Segment Open

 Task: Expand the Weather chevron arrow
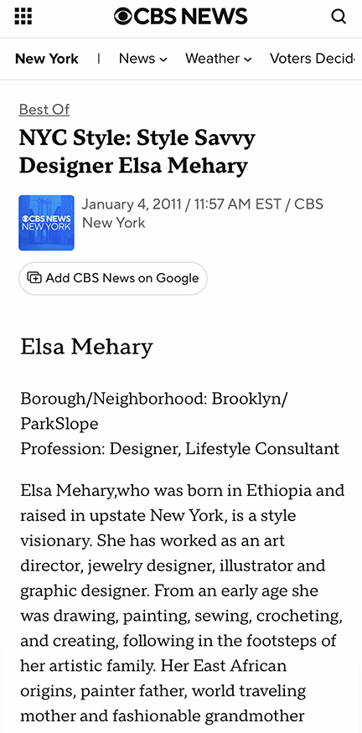click(x=248, y=59)
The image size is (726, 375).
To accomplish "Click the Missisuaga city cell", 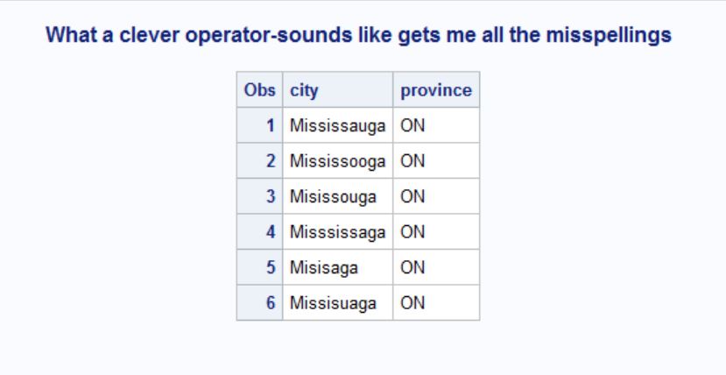I will pyautogui.click(x=334, y=303).
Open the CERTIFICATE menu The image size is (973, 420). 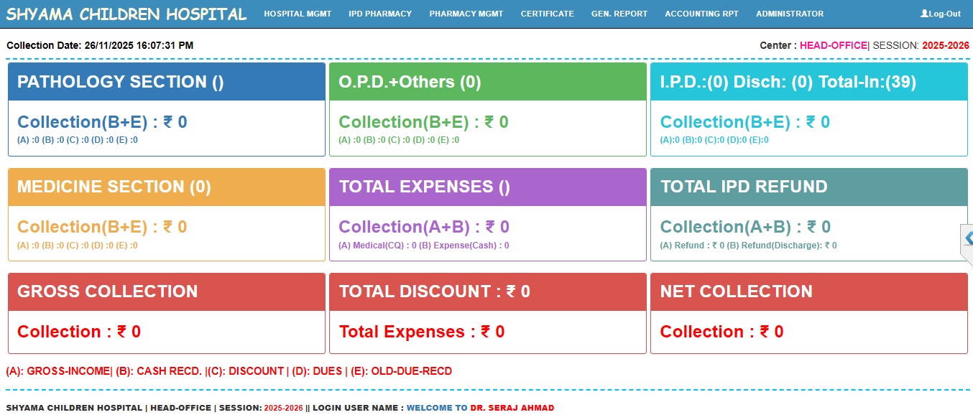click(547, 14)
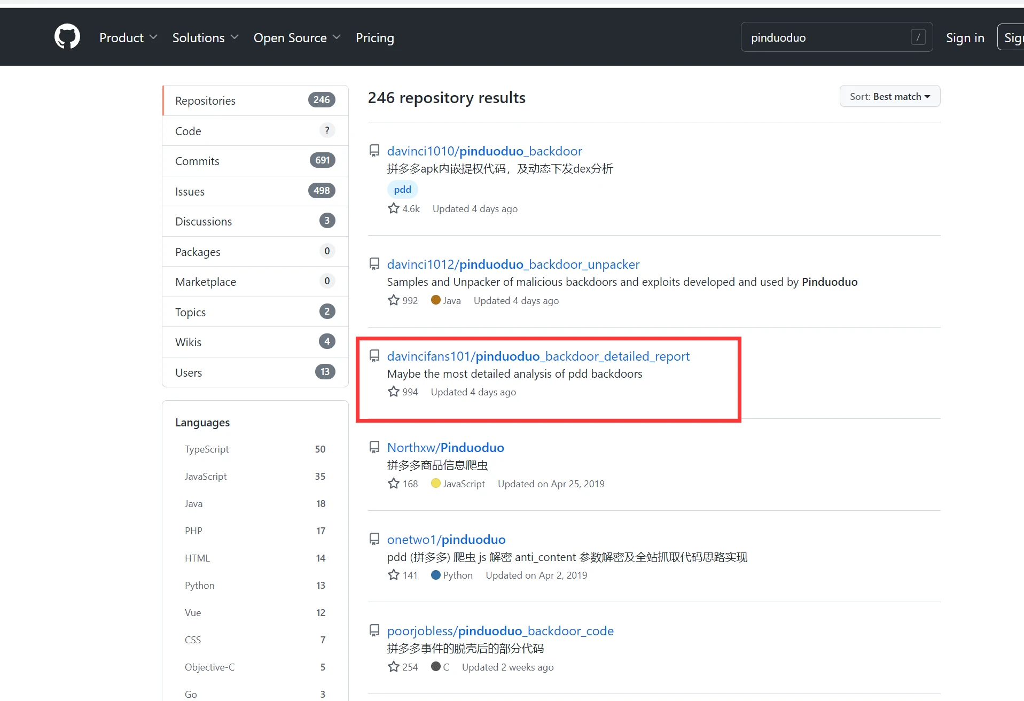
Task: Click the star icon next to 994
Action: [394, 392]
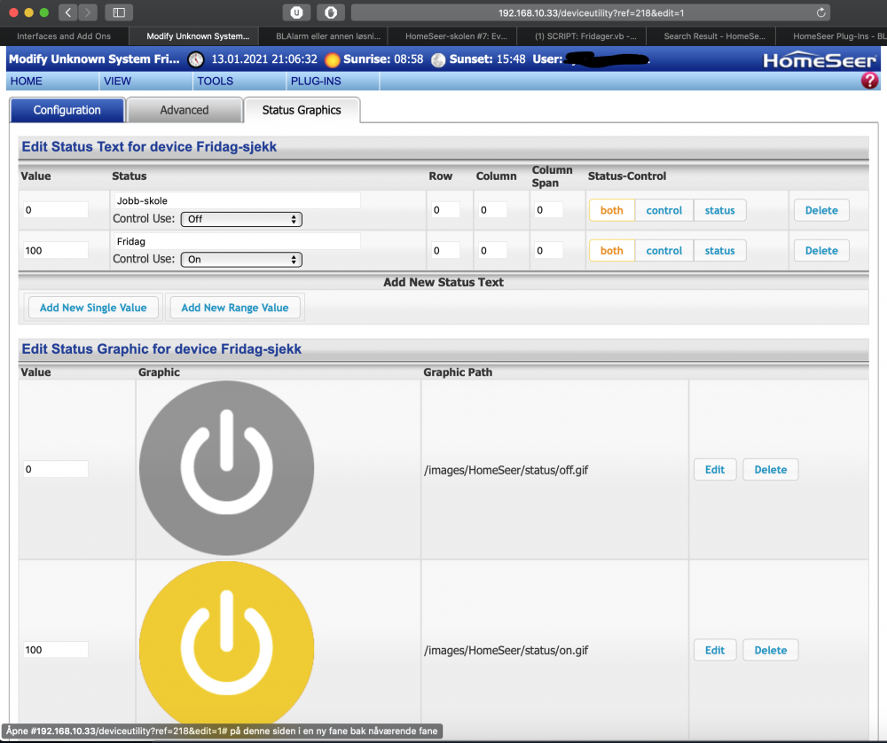This screenshot has width=887, height=743.
Task: Toggle the browser sidebar icon
Action: pyautogui.click(x=118, y=12)
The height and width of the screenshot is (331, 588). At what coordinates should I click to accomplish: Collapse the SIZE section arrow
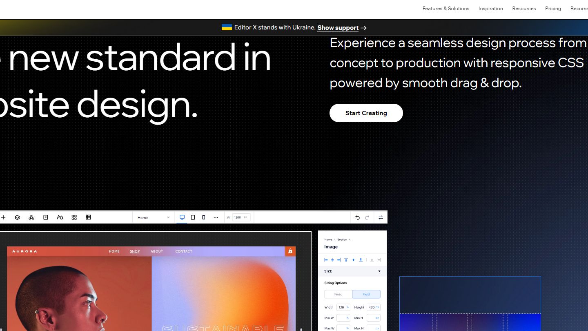click(x=379, y=271)
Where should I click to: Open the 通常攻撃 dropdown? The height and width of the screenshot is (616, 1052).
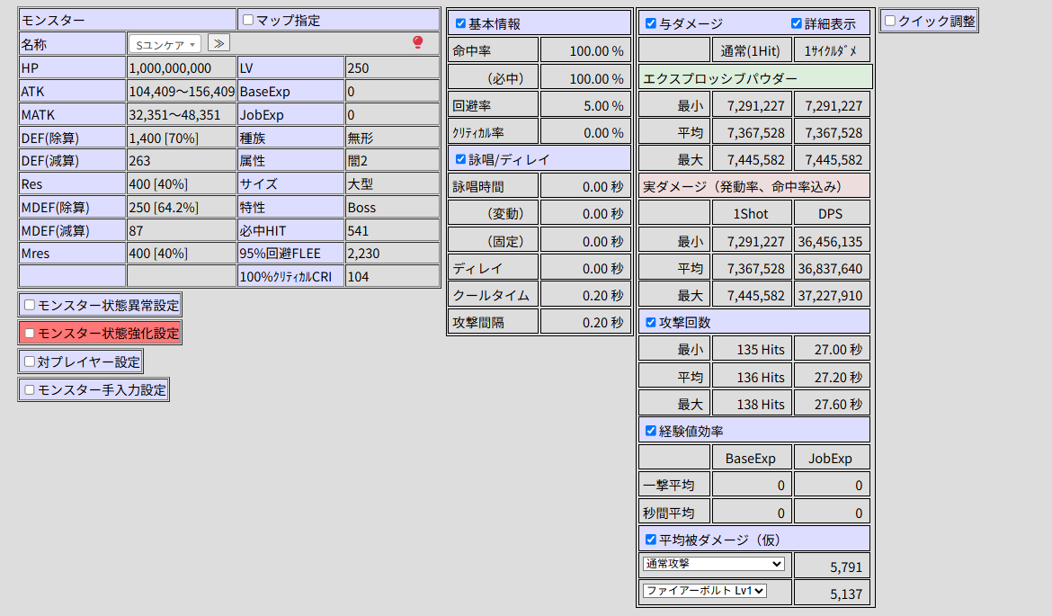713,564
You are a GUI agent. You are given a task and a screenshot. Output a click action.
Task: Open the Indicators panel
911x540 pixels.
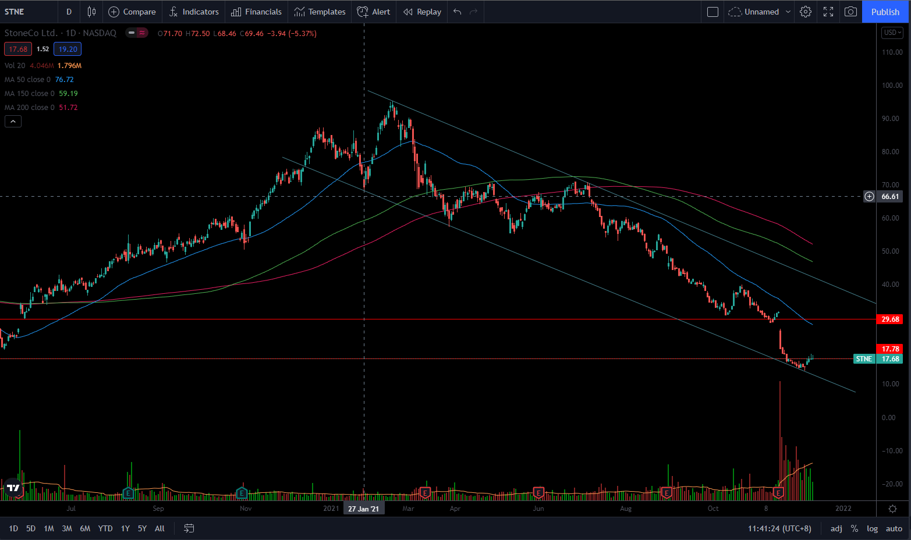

Segment Closed

» PROBLEM TO SOLVE
Once the line with "The height and width of the screenshot is (331, 588)." is found, write out that line and every later line of the listing above exactly, through the last one, and skip any pictures.

» OUTPUT
The height and width of the screenshot is (331, 588). At what coordinates should I click to accomplish: Collapse the SIZE section arrow
click(x=379, y=271)
Where should I click to: Open the 通常攻撃 dropdown? The height and width of the screenshot is (616, 1052).
713,564
You are a GUI agent. You are given a task and a screenshot. Output a click action.
Task: Open the Indicators panel
911x540 pixels.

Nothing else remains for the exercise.